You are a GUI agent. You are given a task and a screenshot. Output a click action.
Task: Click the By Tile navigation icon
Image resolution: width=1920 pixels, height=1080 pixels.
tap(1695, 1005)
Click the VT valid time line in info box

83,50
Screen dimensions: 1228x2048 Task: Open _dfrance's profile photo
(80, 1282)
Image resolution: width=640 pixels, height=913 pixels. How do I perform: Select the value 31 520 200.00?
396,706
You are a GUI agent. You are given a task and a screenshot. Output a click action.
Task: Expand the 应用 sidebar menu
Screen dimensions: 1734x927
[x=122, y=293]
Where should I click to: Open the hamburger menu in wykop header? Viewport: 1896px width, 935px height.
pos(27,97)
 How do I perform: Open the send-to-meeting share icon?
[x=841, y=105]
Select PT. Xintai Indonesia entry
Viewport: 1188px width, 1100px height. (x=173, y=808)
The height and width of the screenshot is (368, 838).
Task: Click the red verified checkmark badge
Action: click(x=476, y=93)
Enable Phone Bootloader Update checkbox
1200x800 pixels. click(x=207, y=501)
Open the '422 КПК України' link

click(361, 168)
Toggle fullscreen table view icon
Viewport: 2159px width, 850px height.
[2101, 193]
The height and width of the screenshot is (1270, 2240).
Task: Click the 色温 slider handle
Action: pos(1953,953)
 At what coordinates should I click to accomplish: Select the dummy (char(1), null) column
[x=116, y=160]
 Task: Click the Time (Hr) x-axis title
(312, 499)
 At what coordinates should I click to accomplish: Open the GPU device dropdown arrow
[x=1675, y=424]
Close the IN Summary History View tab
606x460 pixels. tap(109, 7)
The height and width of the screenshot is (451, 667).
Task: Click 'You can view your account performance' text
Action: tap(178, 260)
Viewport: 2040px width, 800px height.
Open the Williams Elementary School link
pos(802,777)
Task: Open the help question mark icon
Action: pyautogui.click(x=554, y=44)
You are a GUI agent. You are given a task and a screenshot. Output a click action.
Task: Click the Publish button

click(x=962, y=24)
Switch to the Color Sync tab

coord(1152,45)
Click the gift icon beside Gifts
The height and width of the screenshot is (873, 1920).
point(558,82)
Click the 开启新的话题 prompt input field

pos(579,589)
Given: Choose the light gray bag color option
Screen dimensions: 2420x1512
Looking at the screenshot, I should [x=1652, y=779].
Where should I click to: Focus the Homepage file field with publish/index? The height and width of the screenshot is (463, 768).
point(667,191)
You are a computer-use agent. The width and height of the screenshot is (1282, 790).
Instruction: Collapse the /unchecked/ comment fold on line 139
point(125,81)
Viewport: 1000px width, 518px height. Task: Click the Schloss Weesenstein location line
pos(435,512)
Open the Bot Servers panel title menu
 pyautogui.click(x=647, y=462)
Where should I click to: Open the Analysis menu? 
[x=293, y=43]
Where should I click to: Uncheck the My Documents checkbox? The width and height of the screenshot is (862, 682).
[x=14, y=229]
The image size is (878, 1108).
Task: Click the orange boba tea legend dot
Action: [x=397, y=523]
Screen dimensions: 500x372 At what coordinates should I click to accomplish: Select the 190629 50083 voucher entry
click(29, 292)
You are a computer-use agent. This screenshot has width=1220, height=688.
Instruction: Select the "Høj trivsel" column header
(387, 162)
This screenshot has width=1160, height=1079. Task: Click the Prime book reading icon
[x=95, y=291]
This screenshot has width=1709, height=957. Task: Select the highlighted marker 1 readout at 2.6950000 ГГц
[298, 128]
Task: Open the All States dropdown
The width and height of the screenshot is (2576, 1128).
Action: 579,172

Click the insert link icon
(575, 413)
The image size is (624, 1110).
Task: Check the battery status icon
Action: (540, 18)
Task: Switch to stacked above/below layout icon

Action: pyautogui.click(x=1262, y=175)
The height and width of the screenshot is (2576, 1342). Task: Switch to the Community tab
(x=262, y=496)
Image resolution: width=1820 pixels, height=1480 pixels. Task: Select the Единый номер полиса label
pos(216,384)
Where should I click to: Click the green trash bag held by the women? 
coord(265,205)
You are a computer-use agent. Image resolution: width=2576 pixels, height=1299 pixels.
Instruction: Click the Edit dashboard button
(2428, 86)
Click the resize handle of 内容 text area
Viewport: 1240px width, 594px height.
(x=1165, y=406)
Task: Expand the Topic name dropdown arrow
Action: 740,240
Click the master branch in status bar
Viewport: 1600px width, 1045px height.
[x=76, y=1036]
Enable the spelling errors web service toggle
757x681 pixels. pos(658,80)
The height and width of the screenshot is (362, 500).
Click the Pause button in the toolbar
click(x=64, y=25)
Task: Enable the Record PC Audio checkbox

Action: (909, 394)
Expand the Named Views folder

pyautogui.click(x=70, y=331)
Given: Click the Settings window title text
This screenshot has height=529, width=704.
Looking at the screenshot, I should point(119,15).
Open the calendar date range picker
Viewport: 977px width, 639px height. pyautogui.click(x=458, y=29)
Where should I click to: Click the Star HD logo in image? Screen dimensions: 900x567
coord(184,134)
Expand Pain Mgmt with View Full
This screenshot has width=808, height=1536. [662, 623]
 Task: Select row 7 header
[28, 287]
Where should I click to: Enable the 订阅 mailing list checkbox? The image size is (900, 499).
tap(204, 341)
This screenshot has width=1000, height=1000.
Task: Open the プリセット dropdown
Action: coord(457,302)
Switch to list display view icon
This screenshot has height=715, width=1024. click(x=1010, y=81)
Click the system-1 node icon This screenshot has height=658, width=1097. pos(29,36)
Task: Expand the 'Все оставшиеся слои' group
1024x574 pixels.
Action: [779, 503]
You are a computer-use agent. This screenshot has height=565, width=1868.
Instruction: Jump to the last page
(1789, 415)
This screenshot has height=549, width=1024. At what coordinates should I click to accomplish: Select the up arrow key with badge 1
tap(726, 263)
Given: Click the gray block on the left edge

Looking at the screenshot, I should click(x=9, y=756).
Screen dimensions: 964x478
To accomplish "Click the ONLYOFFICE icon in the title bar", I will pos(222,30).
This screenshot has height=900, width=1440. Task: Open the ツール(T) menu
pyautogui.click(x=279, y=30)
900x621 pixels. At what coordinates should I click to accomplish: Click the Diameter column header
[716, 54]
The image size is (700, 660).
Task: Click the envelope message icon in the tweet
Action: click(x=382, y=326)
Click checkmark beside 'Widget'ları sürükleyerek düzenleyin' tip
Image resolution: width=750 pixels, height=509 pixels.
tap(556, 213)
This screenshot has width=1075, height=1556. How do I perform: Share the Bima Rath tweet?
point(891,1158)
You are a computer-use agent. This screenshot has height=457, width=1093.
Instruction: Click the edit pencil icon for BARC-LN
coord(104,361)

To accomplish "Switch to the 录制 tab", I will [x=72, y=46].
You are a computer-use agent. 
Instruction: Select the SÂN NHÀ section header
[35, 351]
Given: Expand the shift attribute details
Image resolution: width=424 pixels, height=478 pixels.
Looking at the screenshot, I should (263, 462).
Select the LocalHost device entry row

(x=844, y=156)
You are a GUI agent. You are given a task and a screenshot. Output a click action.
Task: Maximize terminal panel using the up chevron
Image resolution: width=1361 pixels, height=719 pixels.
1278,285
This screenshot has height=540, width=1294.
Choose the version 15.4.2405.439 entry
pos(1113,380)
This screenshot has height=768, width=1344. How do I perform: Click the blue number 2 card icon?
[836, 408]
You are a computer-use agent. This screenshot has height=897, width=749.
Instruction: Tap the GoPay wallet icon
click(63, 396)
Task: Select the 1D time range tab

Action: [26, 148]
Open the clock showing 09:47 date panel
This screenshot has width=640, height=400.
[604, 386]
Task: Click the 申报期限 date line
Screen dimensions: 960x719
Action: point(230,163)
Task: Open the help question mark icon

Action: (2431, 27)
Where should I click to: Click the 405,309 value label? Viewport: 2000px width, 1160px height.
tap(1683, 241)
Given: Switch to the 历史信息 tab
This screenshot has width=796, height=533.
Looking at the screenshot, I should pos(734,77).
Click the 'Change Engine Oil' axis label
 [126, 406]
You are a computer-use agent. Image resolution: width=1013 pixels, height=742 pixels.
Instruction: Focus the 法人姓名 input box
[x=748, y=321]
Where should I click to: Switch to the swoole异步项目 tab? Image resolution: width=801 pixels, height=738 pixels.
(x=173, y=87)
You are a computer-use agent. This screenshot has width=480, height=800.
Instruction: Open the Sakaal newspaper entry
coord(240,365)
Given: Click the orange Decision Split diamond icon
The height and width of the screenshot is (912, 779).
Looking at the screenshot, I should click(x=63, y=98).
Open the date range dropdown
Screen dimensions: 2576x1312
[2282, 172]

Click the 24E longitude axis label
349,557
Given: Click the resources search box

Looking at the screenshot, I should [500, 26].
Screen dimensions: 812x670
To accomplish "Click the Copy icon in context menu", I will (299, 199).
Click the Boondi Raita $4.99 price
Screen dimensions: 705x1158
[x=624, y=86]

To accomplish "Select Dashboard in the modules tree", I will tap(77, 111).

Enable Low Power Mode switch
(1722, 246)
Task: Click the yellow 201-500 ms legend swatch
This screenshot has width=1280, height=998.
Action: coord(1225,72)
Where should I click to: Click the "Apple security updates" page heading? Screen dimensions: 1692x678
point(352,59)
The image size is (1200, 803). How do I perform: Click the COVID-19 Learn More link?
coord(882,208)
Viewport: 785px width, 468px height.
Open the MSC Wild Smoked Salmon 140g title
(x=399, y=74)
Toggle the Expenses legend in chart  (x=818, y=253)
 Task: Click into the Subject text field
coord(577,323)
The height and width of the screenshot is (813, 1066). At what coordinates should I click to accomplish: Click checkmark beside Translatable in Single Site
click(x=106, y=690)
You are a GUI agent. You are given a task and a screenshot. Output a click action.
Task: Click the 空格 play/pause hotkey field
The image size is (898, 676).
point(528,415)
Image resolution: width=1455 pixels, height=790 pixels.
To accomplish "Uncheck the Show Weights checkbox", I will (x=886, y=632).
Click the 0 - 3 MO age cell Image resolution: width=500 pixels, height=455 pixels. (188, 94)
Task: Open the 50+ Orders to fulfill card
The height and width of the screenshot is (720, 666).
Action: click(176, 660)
****
Reproduce the data from the line with "The height and width of the screenshot is (813, 1066)." through the end, switching "hotkey" to "shortcut" and leaving everything else unchanged.

Response to the task:
The height and width of the screenshot is (813, 1066). At what coordinates should I click to accomplish: Click checkmark beside Translatable in Single Site
click(x=106, y=690)
You are a GUI agent. You are given a task and a screenshot. Output a click action.
Task: Click the 空格 play/pause shortcut field
The image size is (898, 676).
point(528,415)
Image resolution: width=1455 pixels, height=790 pixels.
To accomplish "Uncheck the Show Weights checkbox", I will (x=886, y=632).
Click the 0 - 3 MO age cell Image resolution: width=500 pixels, height=455 pixels. (188, 94)
Task: Open the 50+ Orders to fulfill card
The height and width of the screenshot is (720, 666).
Action: click(176, 660)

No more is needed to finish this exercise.